> _Some records_:
┌──
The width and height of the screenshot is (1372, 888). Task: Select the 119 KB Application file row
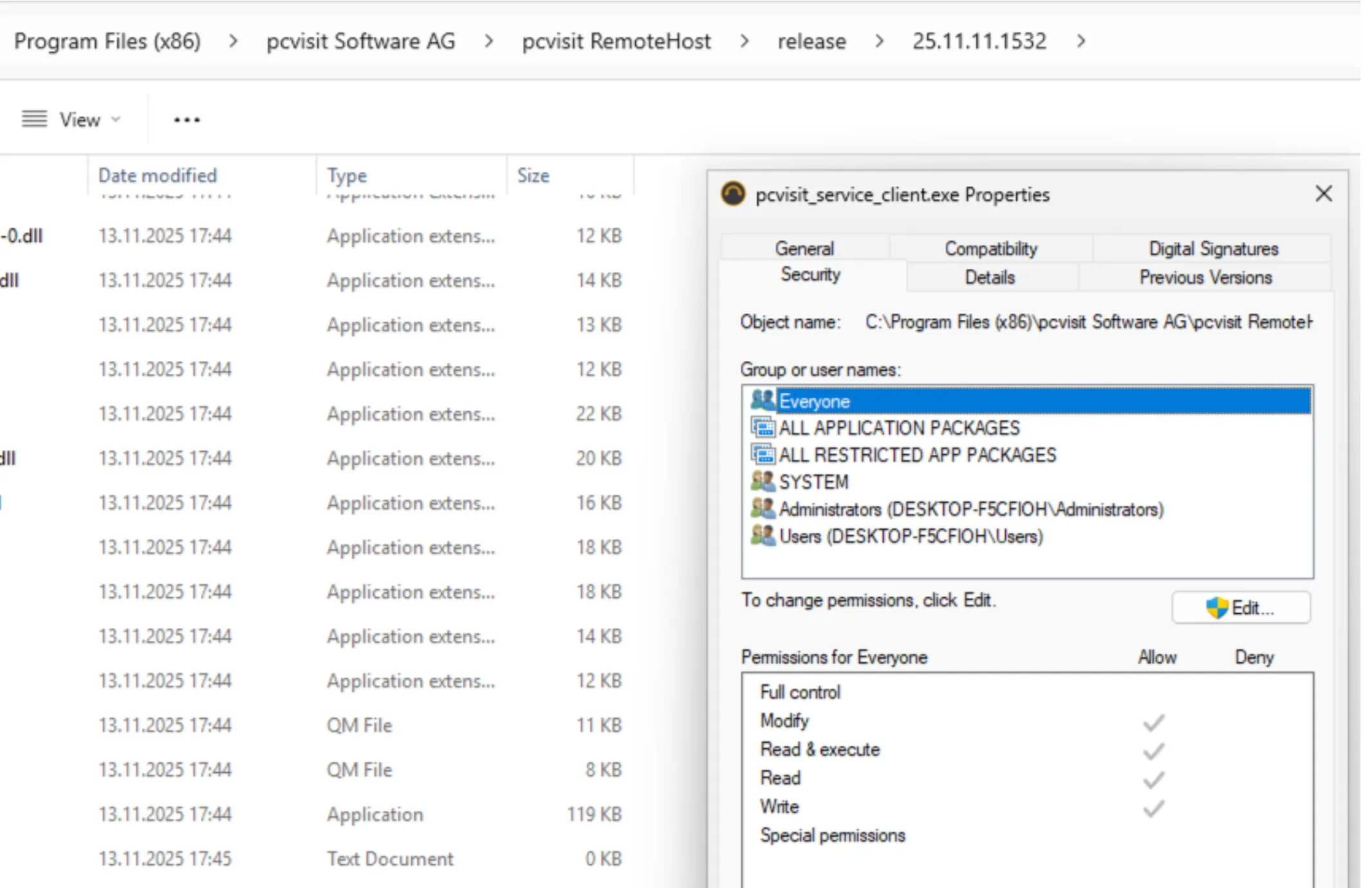(x=375, y=814)
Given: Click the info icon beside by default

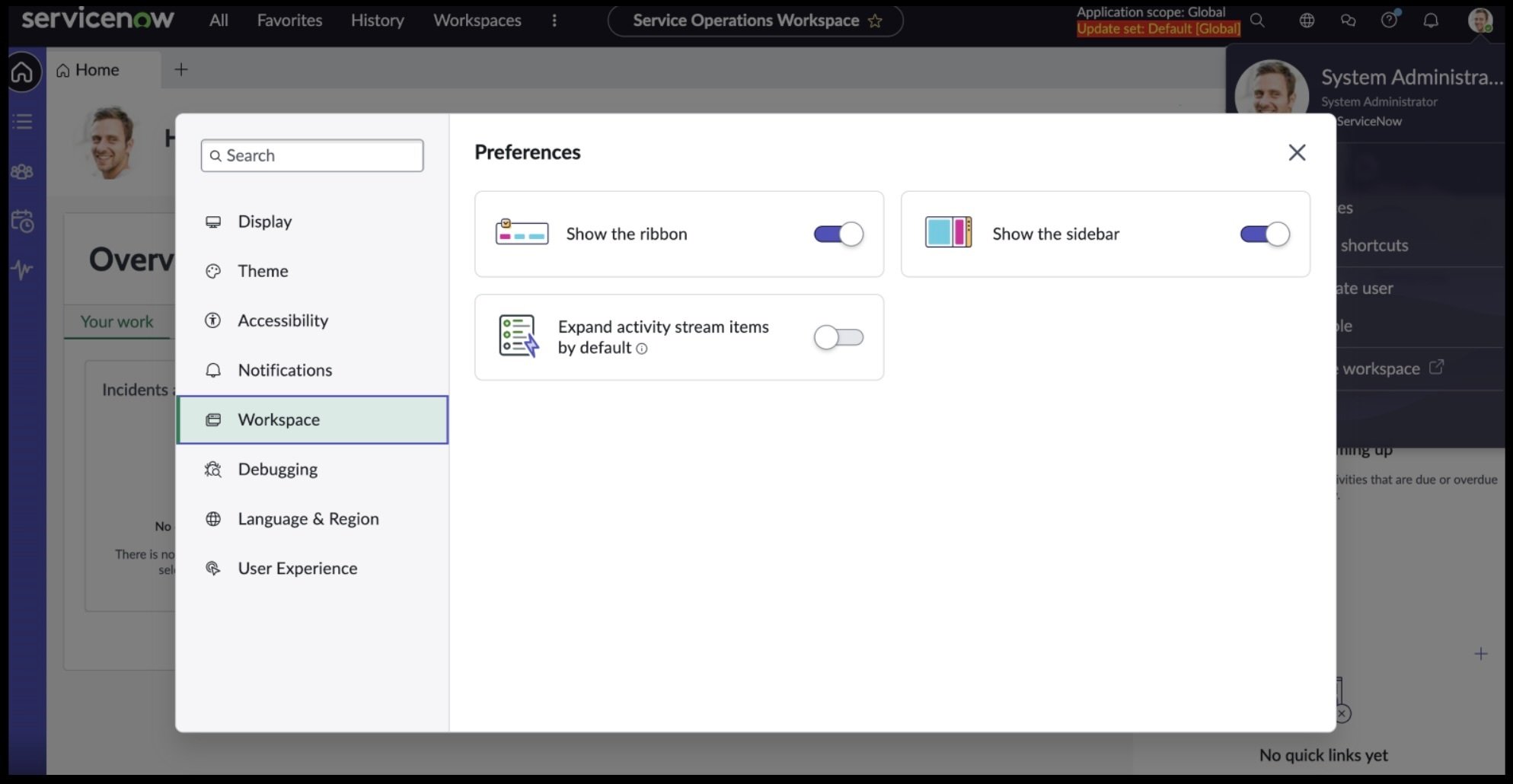Looking at the screenshot, I should 642,349.
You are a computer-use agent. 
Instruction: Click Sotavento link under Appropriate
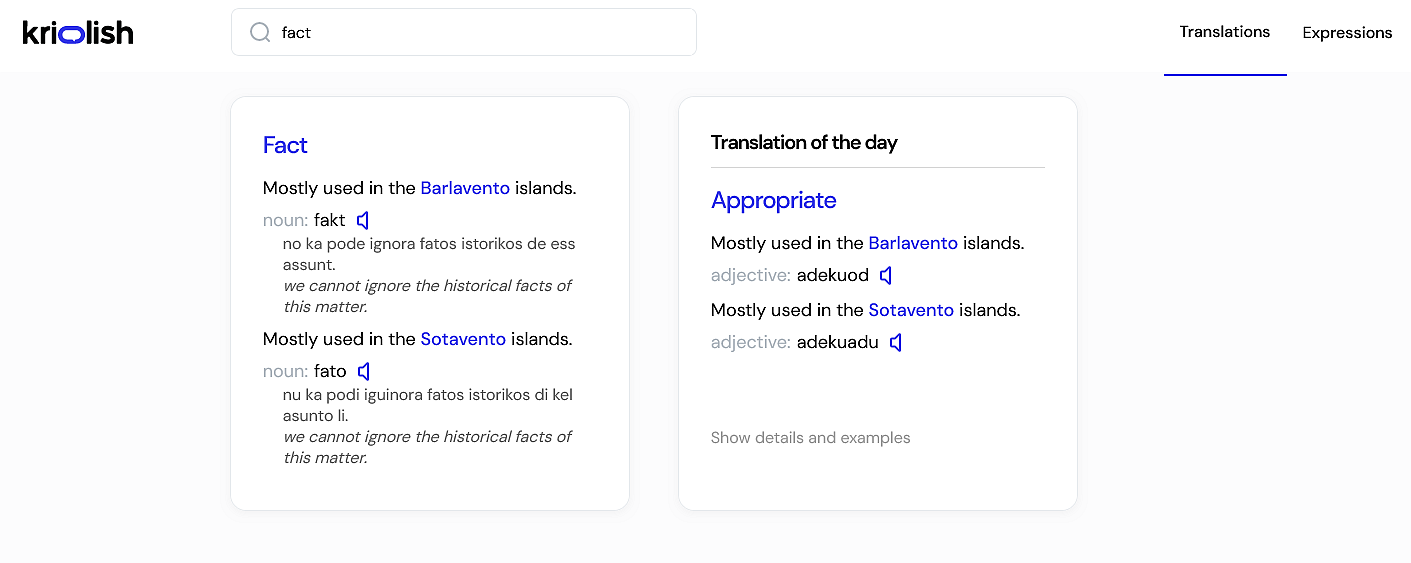tap(911, 310)
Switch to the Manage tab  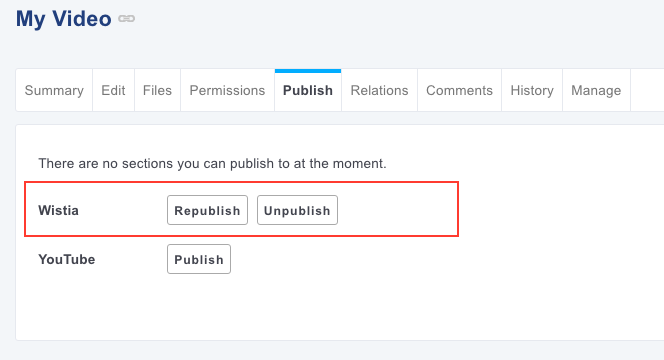pos(596,90)
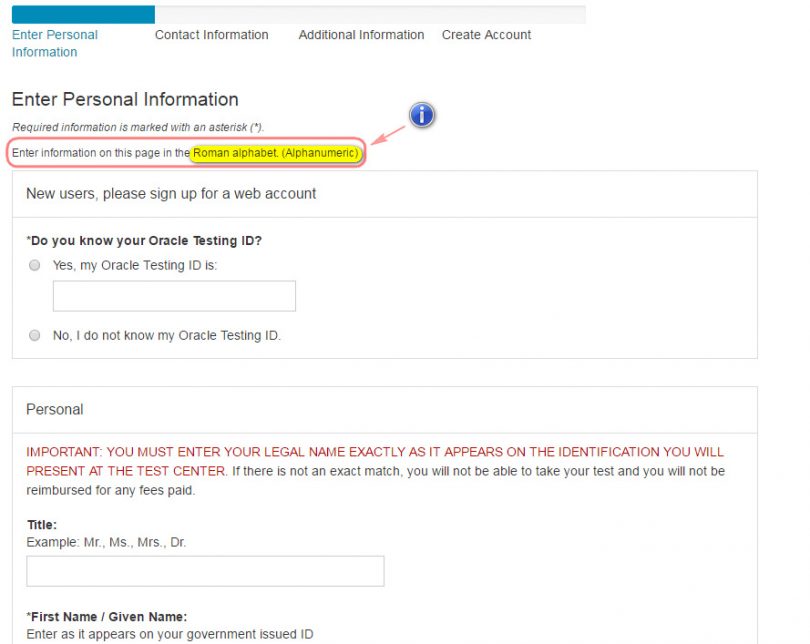The image size is (810, 644).
Task: Click the 'Yes, my Oracle Testing ID is' label
Action: [x=135, y=266]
└──
> _Task prompt_: Give the material from its start through the line containing "Looking at the screenshot, I should 642,349." as a two-column CSV with the columns text and answer. Put each answer on a row beside the text it answers, with each value in one quoted field, line breaks replaced by spaces, and the pictures left out.

> _Task output_:
text,answer
"The width and height of the screenshot is (1372, 888). Task: Select the 119 KB Application file row","(x=375, y=814)"
"Given: Click the info icon beside by default","Looking at the screenshot, I should 642,349."